Thursday, May 14, 2009

Demographics For Comic Book & Pop-Culture Sites

One of the things I have to do for my job is come up with comparative charts on demographic data for websites. The research site of choice for me in this work is Quantcast.

As a lark, I decided to do a chart comparing a broad spectrum of comics, movie, and pop-culture related sites. The sites I compared were:
I realize the inclusion of xkcd was a bit like comparing apples to oranges, but I wanted a baseline as to how a popular webcomic compares.

The demographic categories I used were:
  • Monthly Traffic
  • Gender
  • Age
  • Race/Ethnicity
  • Has Kids/Has No Kids
  • Income
  • College Education
A few general observations based on the data:

The most gender balanced sites were The Comics Reporter, xkcd, Marvel, IGN, and Rotten Tomatoes.

The most gender imbalanced sites were Newsarama, Comic Book Resources, and io9 (all in favor of males).

IGN had far and away the highest traffic, followed by Rotten Tomatoes, io9, Marvel, and xkcd.

The typical Newsarama/Comic Book Resources user is:
1. Male
2. 18-34
3. Without children
4. Caucasian (but with a % of African-American users that is high above the Internet average, more than any of the other sites)
5. Has an income $30,000 or less

The site with the highest # of users with children (years 0-17) is IGN, followed by Marvel and The Comics Reporter.

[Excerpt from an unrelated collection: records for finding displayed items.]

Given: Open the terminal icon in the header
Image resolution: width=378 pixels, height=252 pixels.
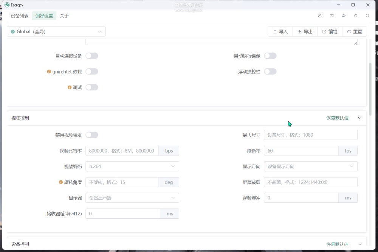Looking at the screenshot, I should 332,16.
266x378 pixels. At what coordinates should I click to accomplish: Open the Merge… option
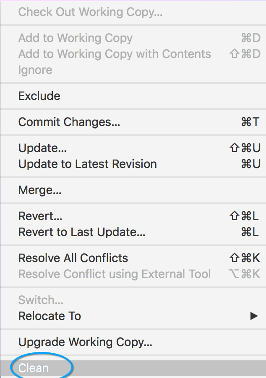coord(40,190)
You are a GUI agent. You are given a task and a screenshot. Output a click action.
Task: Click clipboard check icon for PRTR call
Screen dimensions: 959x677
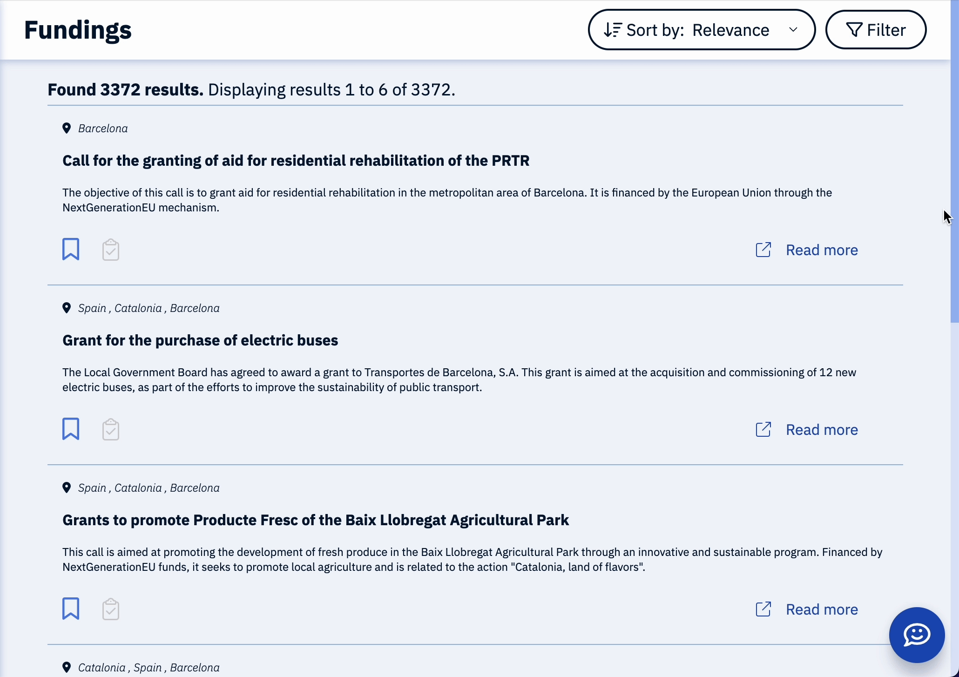click(x=111, y=250)
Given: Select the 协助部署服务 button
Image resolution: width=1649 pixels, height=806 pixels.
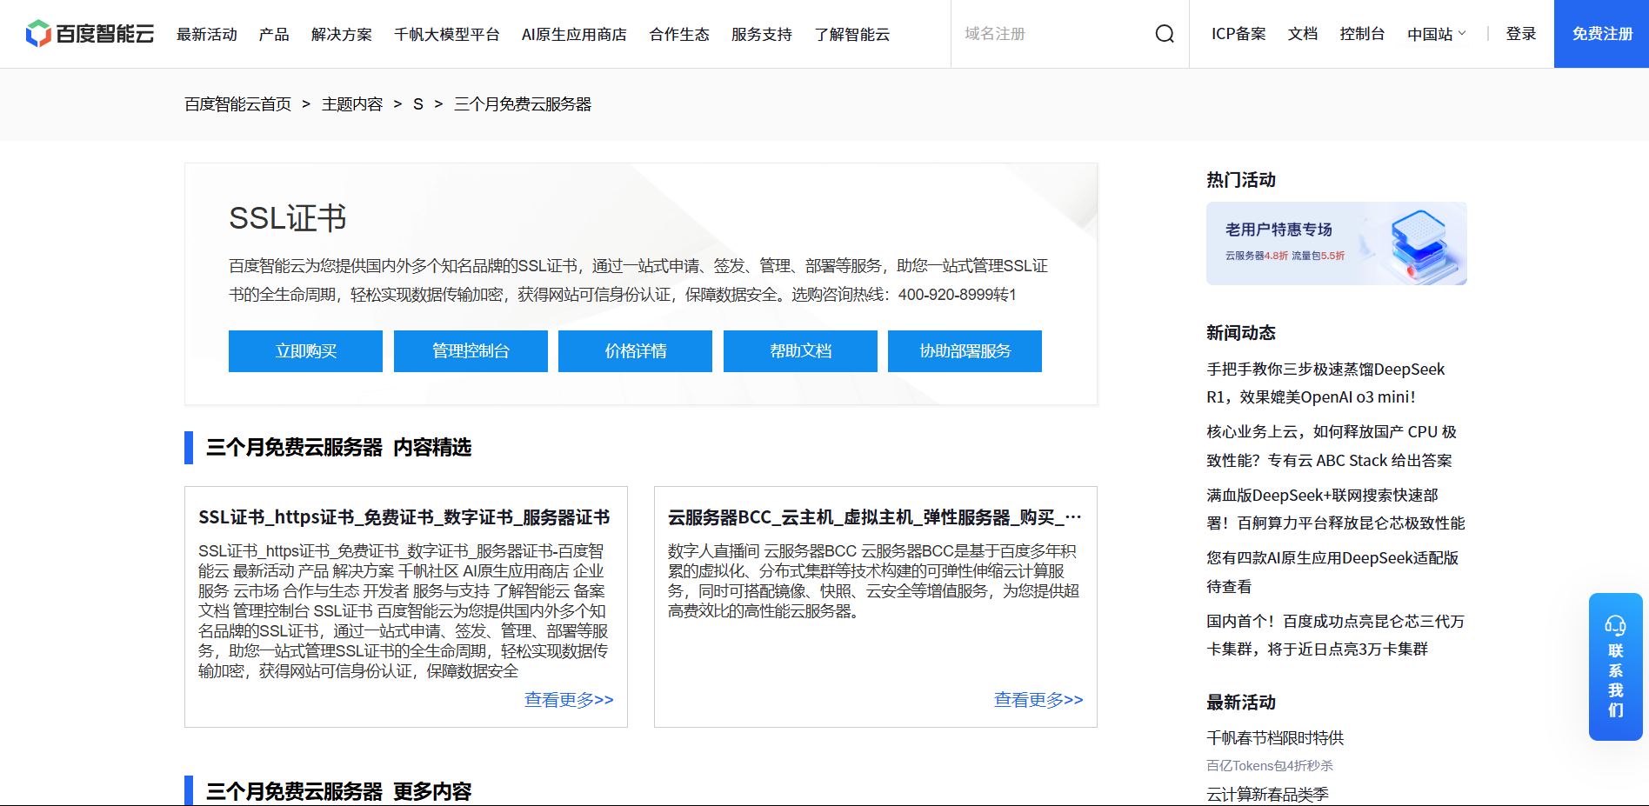Looking at the screenshot, I should pyautogui.click(x=965, y=351).
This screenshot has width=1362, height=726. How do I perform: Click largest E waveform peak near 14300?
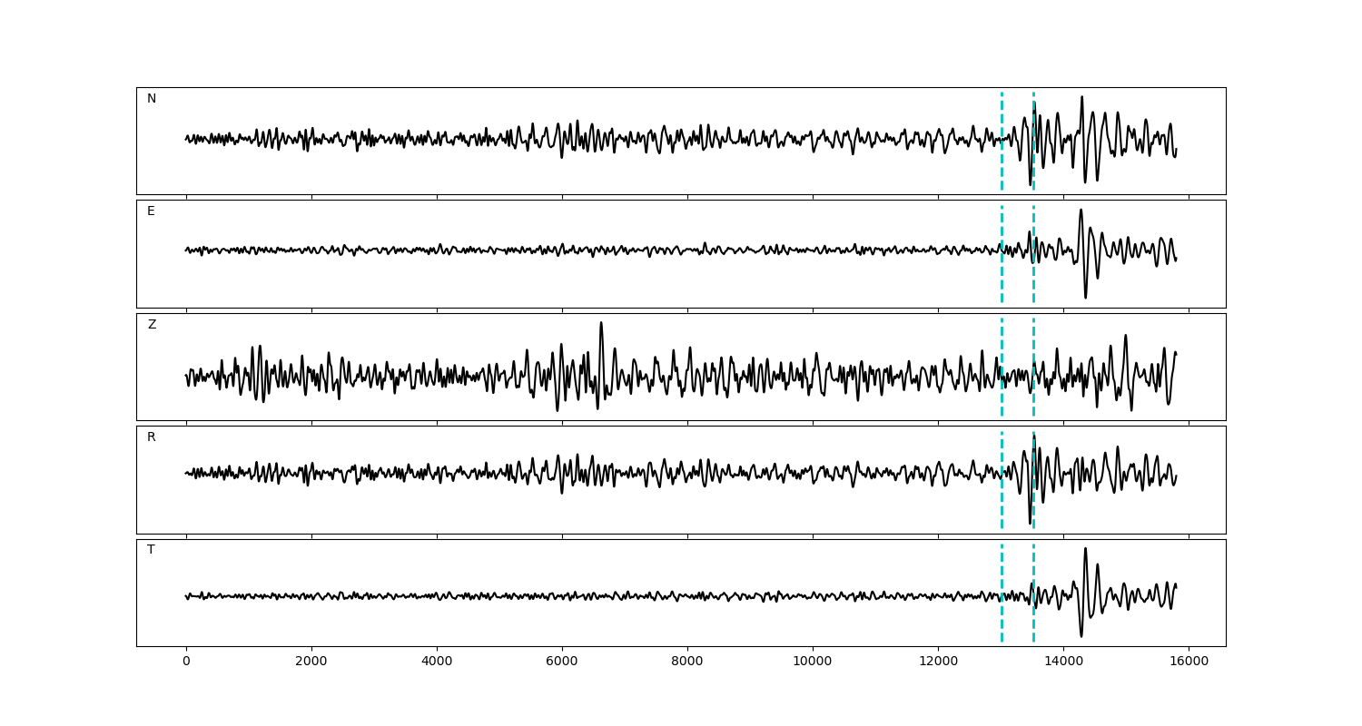point(1081,211)
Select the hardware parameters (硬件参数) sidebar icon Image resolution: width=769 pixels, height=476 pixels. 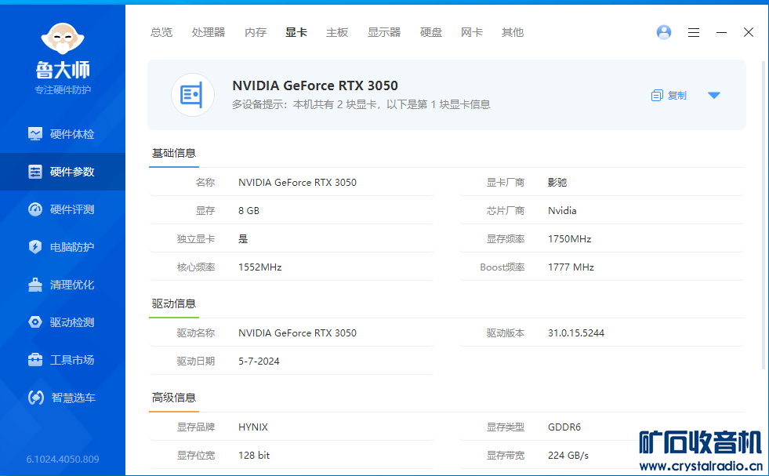(x=35, y=172)
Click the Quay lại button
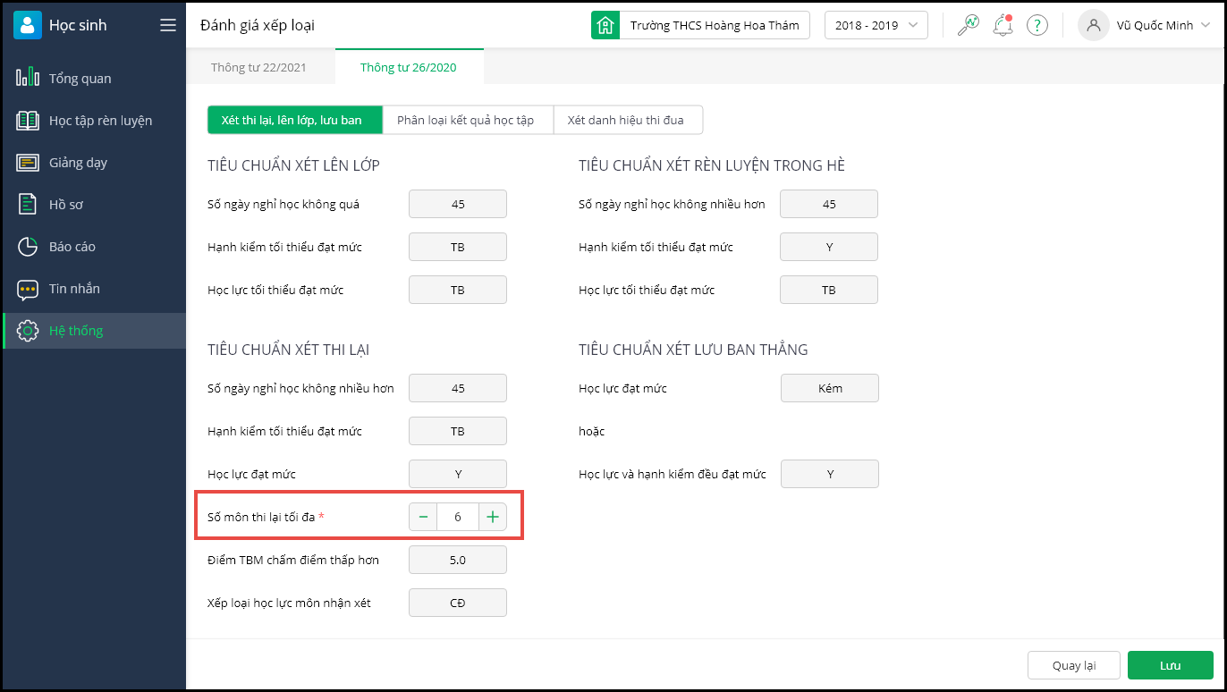 1074,665
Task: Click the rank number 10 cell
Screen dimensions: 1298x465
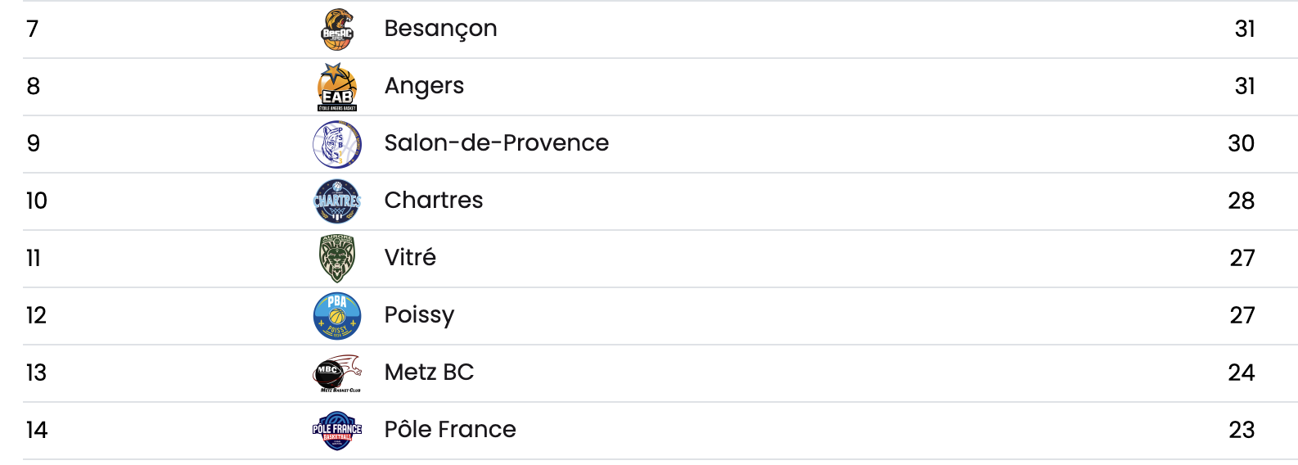Action: 37,201
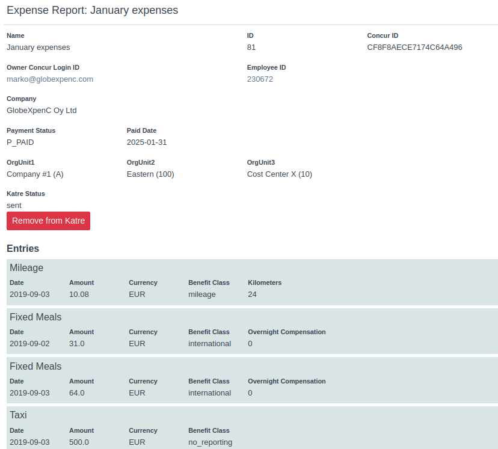Open the marko@globexpenc.com owner login link
This screenshot has width=498, height=449.
click(x=50, y=79)
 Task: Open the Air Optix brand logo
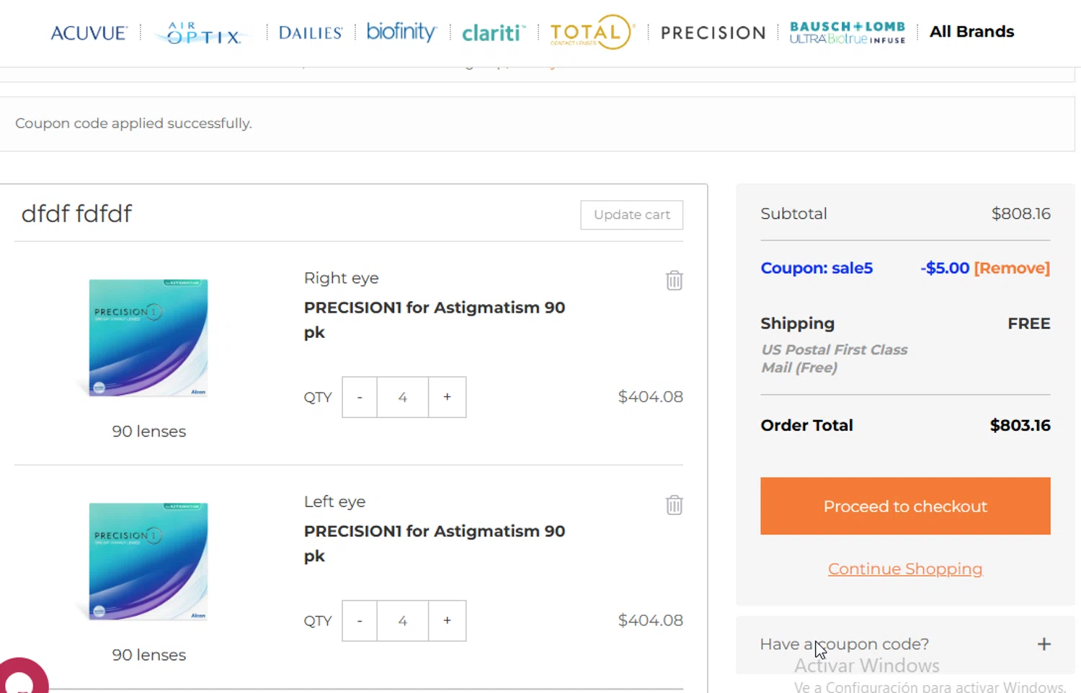pos(203,33)
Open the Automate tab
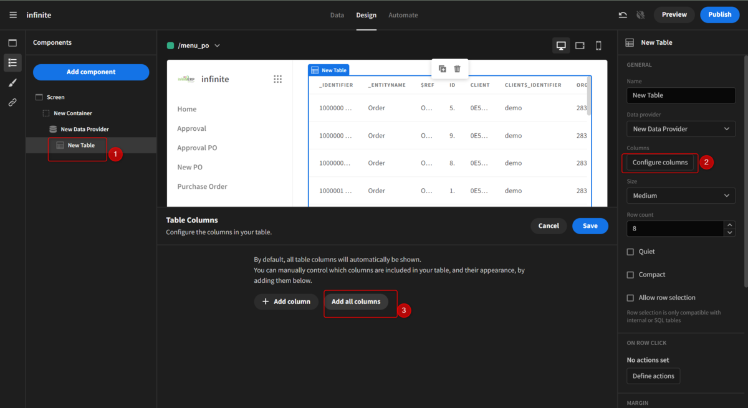748x408 pixels. (x=403, y=15)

Some thoughts based on the data:
  • Newsarama & Comic Book Resources seem to fit very snugly in what is considered the key demographic of the mainstream superhero comics reader. And yet both the Marvel (and to a slightly lesser extent) DC sites have a far more broader demographic -- where do all the female visitors of the Marvel & DC sites get their comic book news? IGN? Very possibly.
  • If the majority of Newsarama & Comic Book Resources visitors make under $30,000 a year, how are they dealing with the rising cost of comics & the recession?
  • If there is such a high % of users who have children, then it makes sense for them to push their all-ages material -- and why comics like their adaptation of Wizard of Oz do so well.
  • xkcd does pretty good numbers, competing neck-in-neck with the Marvel & DC sites. I wonder how the other popular webcomics would measure up (might be the subject of a future chart, though I'm sure it's been done already by sites that cover webcomics exclusively).
  • One thing I sometimes point out to clients is how a smaller site with a relatively simpler design does so much better than sites with all the flash and bells & whistles -- case in point xkcd, but many personal blogs, etc.
Anyway, those were some insights. Visit the Quantcast site to read about their methodologies, and also realize that there are other demographic/audience measurement tools out there with other ways of gathering information.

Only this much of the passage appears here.